Comfort v. Lynn School Committee

The Lynn, Mass., school district’s assignment policy says that for students who wish to transfer to schools outside their attendance areas, the district will weigh the impact on the racial and ethnic balance of the affected schools. The policy was challenged in a 1999 federal lawsuit by parents of students from a number of races and ethnic groups who had been denied requests to transfer because of the policy.

STATUS: On Dec. 5, the Supreme Court declined to review a ruling by the full U.S. Court of Appeals for the 1st Circuit that upheld the district’s policy. The Boston-based appeals court ruled 3-2 in June that the policy was narrowly tailored to the school district’s interest in achieving racial diversity in its schools.

Parents Involved in Community Schools v. Seattle School District No. 1

The Seattle school district has an admissions policy for its 10 high schools that says entering 9th graders can select any school. They are assigned if possible to their first choice, but if a school is oversubscribed, the district makes an assignment based on a variety of indicators, including whether the student will help bring racial balance to the school. A parents’ group filed a lawsuit in 2001 challenging the policy.

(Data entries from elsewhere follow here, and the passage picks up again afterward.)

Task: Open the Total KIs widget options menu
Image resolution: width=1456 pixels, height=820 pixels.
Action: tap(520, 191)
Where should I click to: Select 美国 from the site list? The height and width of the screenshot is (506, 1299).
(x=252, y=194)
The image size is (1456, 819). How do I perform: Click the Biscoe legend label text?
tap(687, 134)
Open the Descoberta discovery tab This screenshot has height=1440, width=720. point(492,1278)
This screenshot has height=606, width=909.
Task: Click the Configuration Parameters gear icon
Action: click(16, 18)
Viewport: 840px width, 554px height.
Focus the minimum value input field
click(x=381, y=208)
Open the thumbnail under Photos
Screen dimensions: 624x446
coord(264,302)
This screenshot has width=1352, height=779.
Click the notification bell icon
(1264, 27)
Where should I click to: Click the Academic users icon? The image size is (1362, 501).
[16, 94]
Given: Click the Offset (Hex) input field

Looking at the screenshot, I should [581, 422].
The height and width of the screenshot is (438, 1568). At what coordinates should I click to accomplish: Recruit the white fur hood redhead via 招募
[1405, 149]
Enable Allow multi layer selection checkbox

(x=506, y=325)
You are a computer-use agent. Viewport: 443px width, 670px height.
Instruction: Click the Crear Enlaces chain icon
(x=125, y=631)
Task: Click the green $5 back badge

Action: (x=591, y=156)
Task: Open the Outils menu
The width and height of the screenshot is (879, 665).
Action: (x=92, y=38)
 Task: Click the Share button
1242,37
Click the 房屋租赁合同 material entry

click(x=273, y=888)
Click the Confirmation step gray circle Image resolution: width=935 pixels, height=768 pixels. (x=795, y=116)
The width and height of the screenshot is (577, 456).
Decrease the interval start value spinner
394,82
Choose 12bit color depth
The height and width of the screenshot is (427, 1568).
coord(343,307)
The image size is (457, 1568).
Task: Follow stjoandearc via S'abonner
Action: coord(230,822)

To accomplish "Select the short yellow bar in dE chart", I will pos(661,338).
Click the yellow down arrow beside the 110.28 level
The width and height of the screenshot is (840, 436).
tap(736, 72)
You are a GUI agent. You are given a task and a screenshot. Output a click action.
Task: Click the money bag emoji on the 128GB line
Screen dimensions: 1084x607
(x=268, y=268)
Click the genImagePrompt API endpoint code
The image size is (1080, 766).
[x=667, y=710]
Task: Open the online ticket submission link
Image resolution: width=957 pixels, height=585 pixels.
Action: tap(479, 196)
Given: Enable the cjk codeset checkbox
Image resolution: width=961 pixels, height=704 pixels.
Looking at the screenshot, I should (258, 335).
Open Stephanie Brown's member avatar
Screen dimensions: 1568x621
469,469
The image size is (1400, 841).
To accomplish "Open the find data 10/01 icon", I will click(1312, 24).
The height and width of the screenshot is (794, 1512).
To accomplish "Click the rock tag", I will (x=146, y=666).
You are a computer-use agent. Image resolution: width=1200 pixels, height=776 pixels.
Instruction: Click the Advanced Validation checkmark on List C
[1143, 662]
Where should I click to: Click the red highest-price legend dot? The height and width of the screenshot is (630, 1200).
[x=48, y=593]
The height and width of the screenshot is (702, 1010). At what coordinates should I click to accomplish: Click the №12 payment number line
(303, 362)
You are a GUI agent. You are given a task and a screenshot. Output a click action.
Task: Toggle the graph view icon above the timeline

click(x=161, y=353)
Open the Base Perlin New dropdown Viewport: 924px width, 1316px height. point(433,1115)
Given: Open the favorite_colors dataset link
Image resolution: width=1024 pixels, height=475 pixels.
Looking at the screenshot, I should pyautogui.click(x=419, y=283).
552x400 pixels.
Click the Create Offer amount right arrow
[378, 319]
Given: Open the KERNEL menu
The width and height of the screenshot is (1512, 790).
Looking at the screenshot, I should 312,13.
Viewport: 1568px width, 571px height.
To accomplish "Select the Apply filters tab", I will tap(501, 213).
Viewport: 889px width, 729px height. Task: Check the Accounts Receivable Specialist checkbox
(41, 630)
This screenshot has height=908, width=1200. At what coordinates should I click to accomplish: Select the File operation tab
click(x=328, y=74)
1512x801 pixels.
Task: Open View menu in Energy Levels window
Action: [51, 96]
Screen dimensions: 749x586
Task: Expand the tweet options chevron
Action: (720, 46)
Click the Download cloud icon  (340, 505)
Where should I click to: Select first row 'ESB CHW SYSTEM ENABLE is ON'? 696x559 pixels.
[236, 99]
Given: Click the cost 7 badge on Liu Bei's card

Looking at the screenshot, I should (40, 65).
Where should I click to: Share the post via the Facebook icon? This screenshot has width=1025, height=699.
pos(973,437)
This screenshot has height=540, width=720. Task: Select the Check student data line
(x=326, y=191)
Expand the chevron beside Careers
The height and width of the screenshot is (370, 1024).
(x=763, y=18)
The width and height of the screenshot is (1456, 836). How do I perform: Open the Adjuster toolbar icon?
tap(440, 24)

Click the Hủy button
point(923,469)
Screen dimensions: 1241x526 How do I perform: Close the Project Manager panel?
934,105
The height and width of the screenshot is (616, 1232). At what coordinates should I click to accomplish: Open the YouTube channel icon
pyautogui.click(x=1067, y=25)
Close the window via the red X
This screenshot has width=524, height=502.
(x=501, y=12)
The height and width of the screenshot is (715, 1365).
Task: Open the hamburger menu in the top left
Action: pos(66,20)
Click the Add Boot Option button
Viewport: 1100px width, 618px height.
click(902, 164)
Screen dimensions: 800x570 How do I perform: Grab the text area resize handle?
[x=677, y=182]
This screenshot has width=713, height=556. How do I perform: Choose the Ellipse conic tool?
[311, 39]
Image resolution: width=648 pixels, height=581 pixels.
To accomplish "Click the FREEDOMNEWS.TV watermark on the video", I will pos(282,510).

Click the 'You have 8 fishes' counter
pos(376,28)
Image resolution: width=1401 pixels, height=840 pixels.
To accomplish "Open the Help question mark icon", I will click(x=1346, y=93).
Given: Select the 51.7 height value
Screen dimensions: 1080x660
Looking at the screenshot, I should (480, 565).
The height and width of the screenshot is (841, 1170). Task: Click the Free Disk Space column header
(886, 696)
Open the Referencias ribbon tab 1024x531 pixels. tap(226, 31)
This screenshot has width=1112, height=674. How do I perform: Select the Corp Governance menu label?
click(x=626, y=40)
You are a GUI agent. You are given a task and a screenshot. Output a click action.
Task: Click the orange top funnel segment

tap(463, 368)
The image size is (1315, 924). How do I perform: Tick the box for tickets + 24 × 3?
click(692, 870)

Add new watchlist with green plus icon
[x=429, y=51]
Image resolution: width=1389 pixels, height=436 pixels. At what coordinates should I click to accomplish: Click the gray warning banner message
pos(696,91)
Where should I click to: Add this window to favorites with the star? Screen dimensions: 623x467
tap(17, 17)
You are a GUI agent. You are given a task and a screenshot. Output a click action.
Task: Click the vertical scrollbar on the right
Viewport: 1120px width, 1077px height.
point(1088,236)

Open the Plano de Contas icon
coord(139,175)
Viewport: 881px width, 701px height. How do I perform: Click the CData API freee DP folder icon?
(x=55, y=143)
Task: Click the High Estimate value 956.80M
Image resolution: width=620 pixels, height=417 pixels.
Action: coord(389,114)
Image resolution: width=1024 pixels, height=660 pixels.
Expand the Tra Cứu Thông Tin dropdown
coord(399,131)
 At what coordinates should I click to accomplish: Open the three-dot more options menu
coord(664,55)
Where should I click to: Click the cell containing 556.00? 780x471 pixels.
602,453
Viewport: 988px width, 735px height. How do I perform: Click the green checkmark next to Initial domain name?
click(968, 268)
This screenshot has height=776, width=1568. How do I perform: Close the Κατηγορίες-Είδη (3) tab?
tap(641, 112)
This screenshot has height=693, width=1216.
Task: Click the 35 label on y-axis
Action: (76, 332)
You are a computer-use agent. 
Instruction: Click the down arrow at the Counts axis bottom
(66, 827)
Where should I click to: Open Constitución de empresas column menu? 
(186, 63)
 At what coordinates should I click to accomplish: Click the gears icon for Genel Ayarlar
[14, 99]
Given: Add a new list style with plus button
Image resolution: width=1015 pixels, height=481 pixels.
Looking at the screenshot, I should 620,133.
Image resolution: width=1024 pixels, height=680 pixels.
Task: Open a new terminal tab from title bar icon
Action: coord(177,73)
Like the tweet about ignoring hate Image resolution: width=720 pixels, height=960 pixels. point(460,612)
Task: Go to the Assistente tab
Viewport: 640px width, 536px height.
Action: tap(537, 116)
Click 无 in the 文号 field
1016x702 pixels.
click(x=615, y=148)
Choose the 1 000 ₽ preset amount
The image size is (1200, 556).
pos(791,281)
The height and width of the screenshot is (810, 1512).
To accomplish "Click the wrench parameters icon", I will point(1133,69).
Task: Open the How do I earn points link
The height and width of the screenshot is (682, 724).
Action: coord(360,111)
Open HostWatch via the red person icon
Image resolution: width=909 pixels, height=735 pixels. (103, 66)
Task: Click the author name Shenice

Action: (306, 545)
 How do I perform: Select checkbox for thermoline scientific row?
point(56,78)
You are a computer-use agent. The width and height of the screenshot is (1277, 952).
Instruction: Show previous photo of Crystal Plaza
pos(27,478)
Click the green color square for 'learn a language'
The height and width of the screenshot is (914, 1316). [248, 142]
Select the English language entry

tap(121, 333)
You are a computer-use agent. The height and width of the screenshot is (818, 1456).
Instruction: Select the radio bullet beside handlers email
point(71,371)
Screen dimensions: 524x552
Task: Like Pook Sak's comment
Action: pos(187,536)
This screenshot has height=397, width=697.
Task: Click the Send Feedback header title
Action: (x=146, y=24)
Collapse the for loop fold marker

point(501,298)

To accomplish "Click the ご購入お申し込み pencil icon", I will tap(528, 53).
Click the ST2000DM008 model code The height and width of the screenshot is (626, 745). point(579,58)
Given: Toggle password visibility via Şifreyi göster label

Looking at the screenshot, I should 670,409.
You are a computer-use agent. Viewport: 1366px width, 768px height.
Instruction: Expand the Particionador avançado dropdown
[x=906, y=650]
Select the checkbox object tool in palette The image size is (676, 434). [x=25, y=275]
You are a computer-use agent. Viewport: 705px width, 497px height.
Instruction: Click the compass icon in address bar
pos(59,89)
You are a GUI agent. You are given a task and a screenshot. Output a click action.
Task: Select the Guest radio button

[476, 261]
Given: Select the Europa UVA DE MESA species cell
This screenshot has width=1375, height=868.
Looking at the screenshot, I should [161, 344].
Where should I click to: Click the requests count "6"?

STATUS: On Oct. 20, a 7-4 majority of the full U.S. Court of Appeals for the 9th Circuit, in San Francisco, upheld the district’s policy as narrowly tailored to achieve racial diversity.

McFarland v. Jefferson County Public Schools

The Jefferson County, Ky., district in 2001 adopted a “managed-choice” student assignment plan that includes the consideration of race for some student assignments. The plan seeks to have a black enrollment of at least 15 percent and no more than 50 percent at each school. The consideration of race was more explicit at nine “traditional” schools. Several parents challenged the plan in court.

STATUS: On July 21, a three-judge panel of the U.S. Court of Appeals for the 6th Circuit, in Cincinnati, unanimously upheld most aspects of the district’s plan. The court adopted the reasoning of the federal district judge in the case, who had ruled in 2004 that the 2001 plan was narrowly tailored to achieve diversity, but that the racial categories used for the traditional schools did not pass muster.